Tolhah juga menyoroti pentingnya akses terhadap sumber daya produktif bagi masyarakat.
“Masyarakat berharap ada dukungan tambahan seperti bibit unggul atau modal usaha dengan harga terjangkau. Itu akan memperkuat dampak program di tingkat ekonomi,” ujarnya.
Refleksi dan Harapan ke Depan
Kegiatan Monev di Kabupaten Sigi tidak hanya menjadi ajang evaluasi administratif, tetapi juga ruang pembelajaran bersama antara pemerintah pusat, pemerintah daerah, dan lembaga non-profit.
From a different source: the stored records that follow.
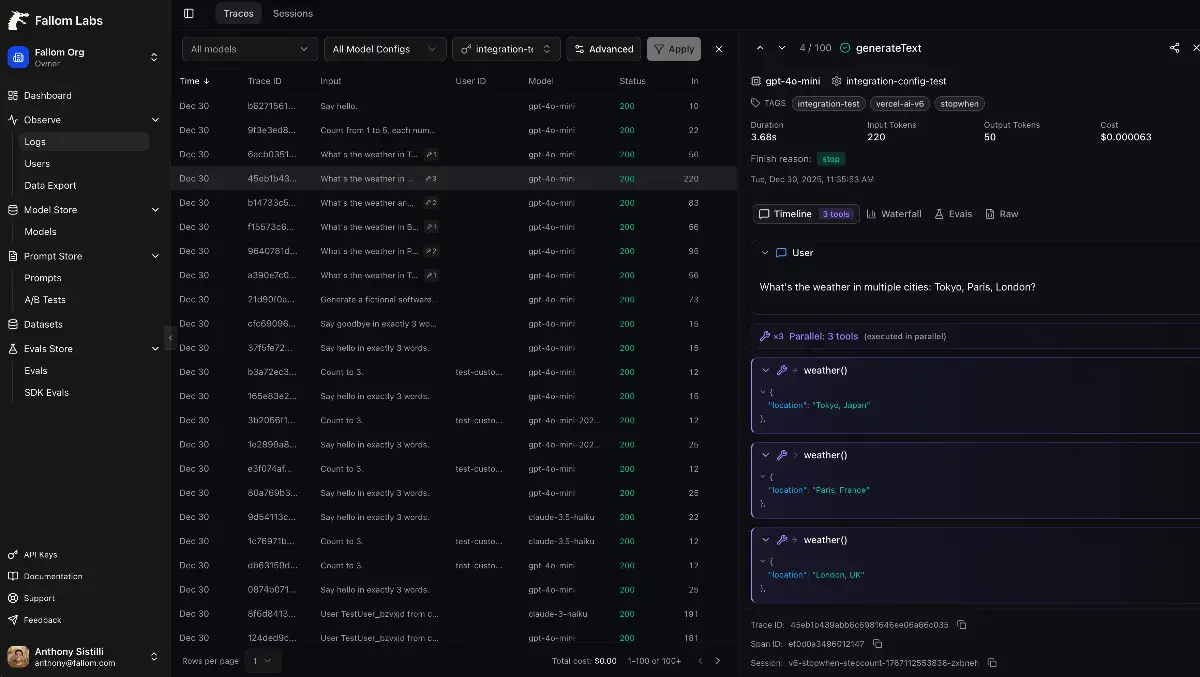This screenshot has height=677, width=1200.
Task: Copy the Trace ID using the copy icon
Action: 961,623
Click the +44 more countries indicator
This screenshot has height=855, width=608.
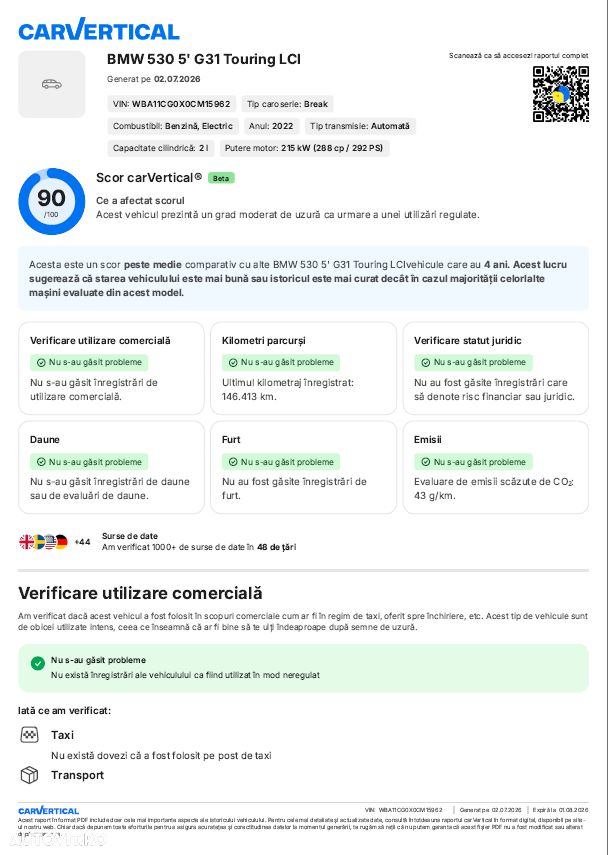82,542
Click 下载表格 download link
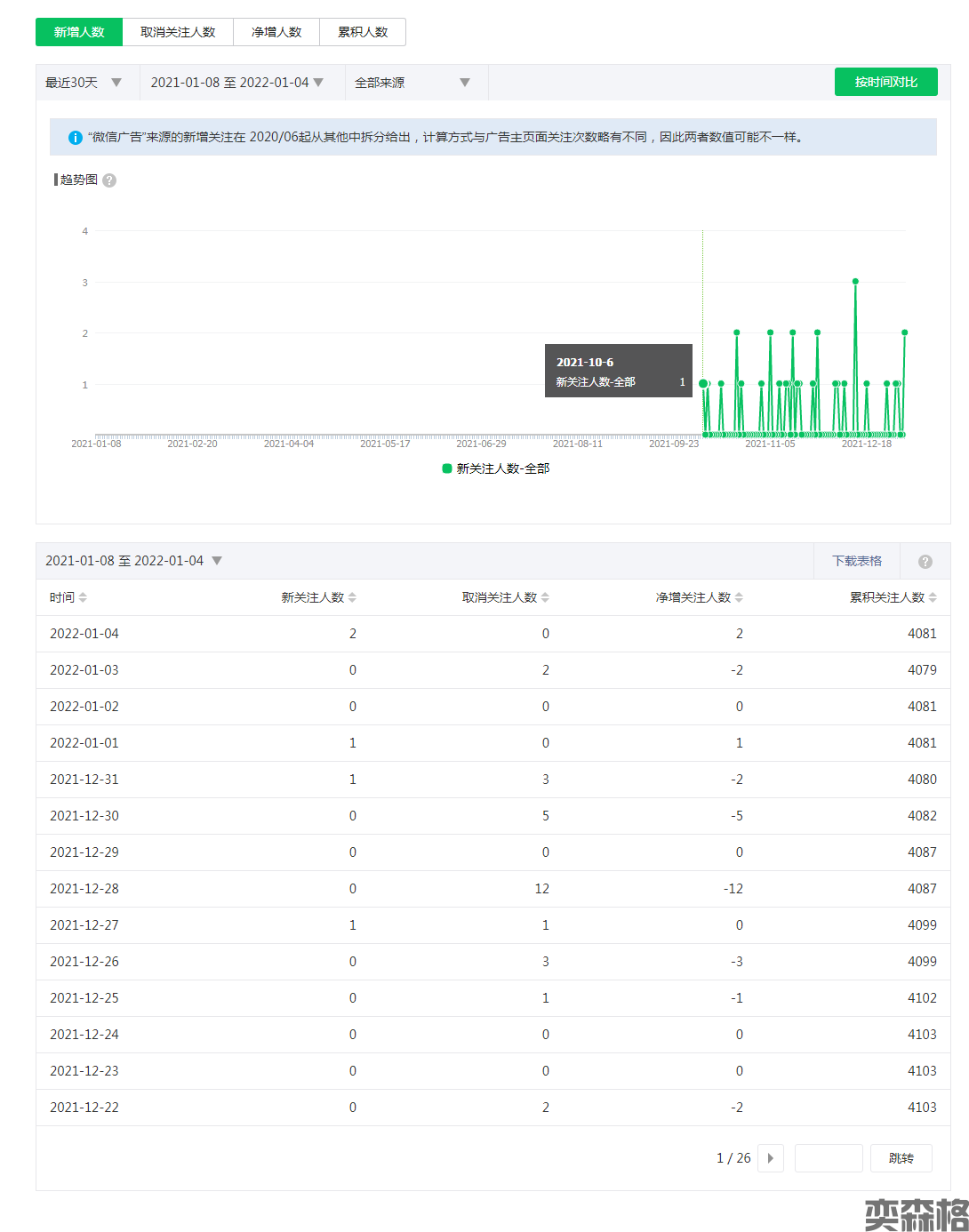 [x=857, y=561]

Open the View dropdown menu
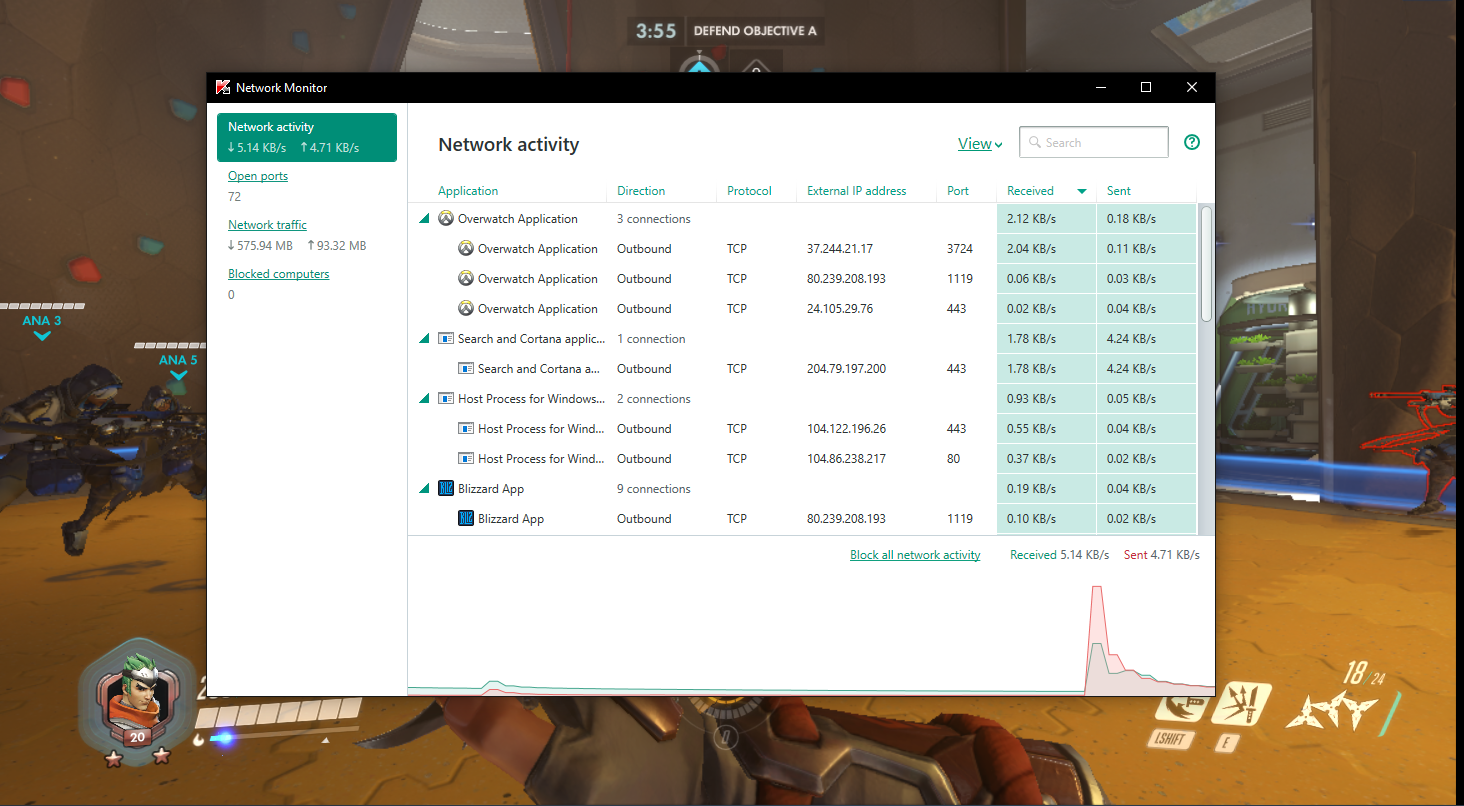pyautogui.click(x=979, y=144)

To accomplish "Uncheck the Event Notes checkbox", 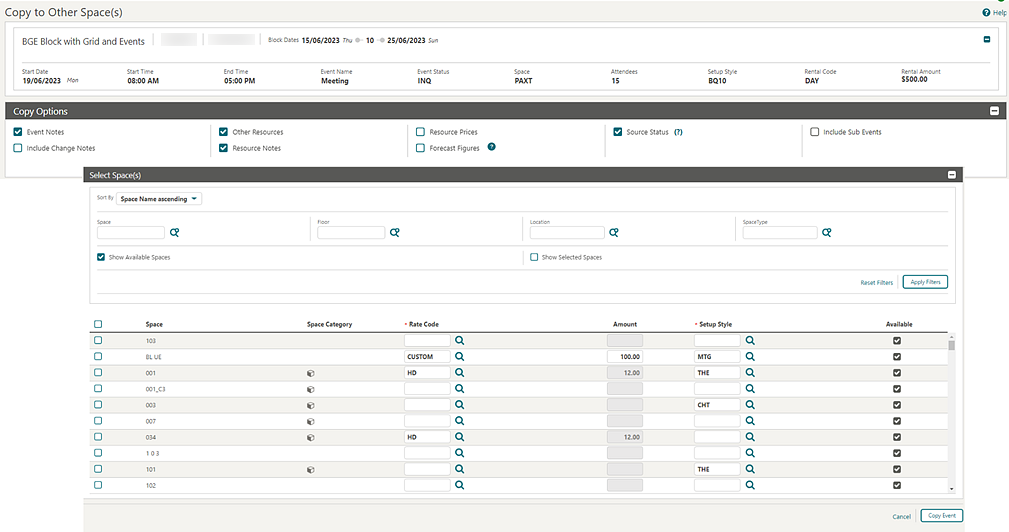I will (x=18, y=132).
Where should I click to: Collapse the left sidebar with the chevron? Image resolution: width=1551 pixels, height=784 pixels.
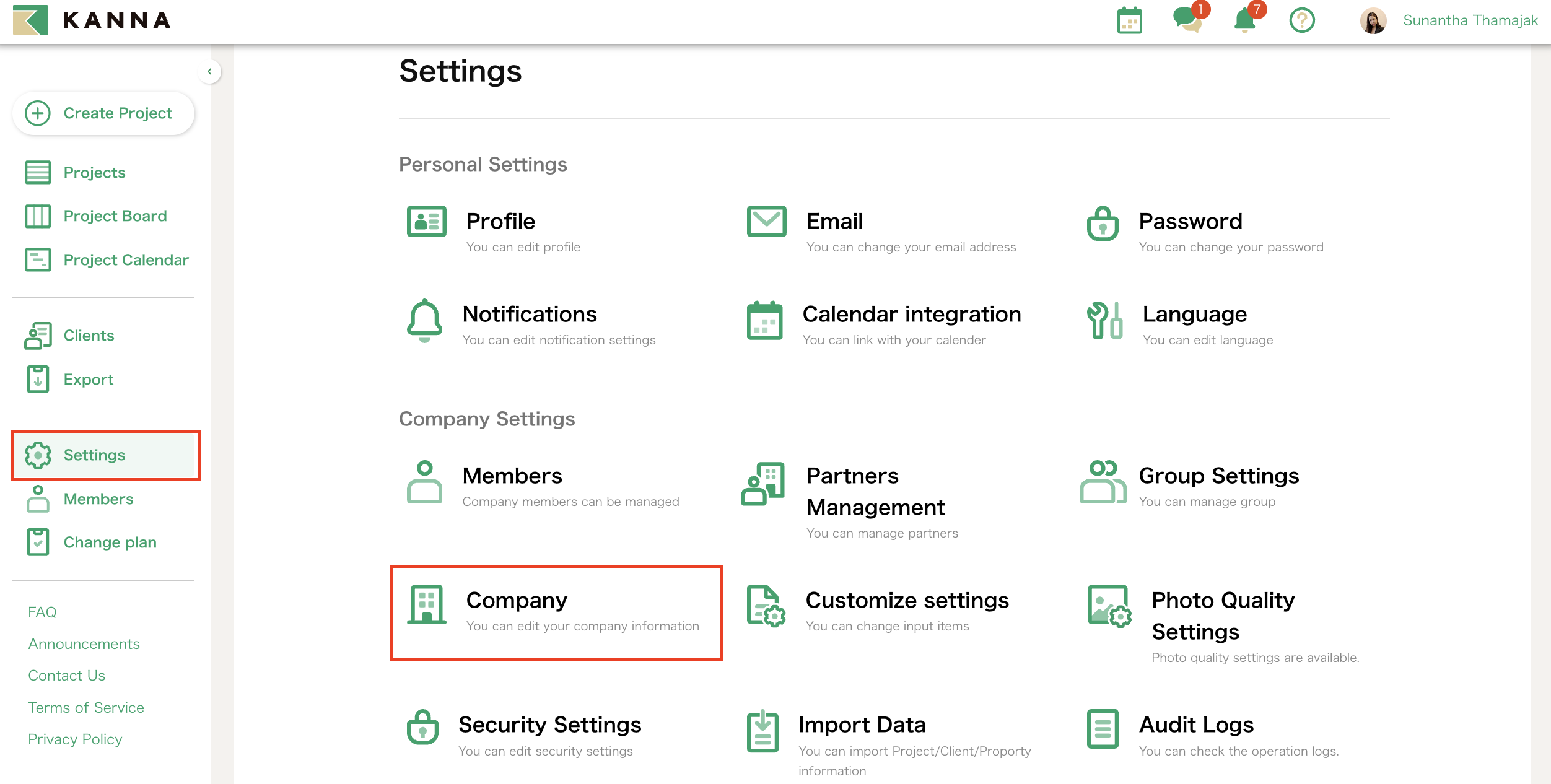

Bagi ASB, proses ini menegaskan pentingnya transparansi, akuntabilitas, dan kolaborasi lintas sektor dalam mengelola program pembangunan.
Pendekatan yang diterapkan ASB menunjukkan bahwa membangun ketangguhan desa bukan sekadar soal infrastruktur fisik, tetapi juga penguatan kapasitas sosial dan ekonomi masyarakat, terutama kelompok yang selama ini terpinggirkan.
Sebagai organisasi non-profit, ASB S-SEA berperan sebagai mitra pemerintah yang mendukung pencapaian tujuan pembangunan nasional, khususnya dalam bidang pengurangan risiko bencana, adaptasi perubahan iklim, dan pengembangan ekonomi yang inklusif.
Dengan hasil dari Monev kali ini, harapan besar muncul agar kemitraan antara ASB dan Pemerintah Indonesia terus berlanjut melalui perpanjangan Memorandum Saling Pengertian (MSP) periode 2027–2029. Melalui kemitraan yang berlandaskan kepercayaan dan semangat bersama, program-program yang lahir dari kolaborasi ini diharapkan terus memberikan manfaat nyata bagi masyarakat—dari desa, untuk ketangguhan bangsa.